The required answer is an exact copy of every line from the beginning of the entries through the line with "[button] (27, 30)", with all pictures omitted.

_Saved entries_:
********

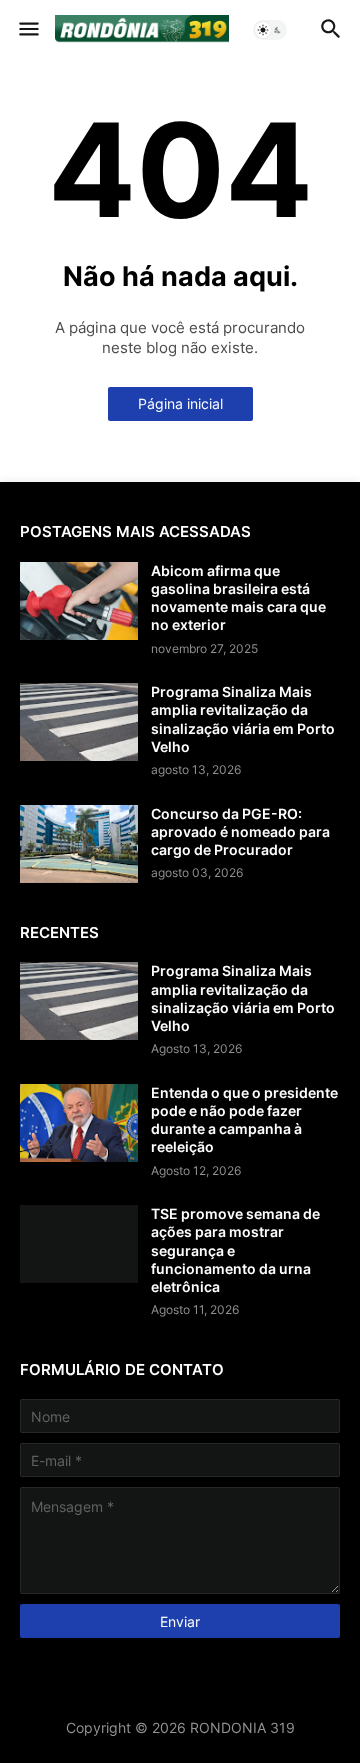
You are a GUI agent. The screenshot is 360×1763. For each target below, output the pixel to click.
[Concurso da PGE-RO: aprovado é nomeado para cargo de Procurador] (79, 844)
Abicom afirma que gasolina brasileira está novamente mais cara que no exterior (238, 598)
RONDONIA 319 (242, 1727)
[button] (27, 30)
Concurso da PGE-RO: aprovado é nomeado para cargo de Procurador (240, 831)
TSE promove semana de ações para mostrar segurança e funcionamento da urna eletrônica (235, 1250)
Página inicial (180, 403)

********

_Solution to this task_:
You are a GUI agent. The screenshot is 360×1763. For each target below, output the pixel to click.
[Concurso da PGE-RO: aprovado é nomeado para cargo de Procurador] (79, 844)
Abicom afirma que gasolina brasileira está novamente mais cara que no exterior (238, 598)
RONDONIA 319 (242, 1727)
[button] (27, 30)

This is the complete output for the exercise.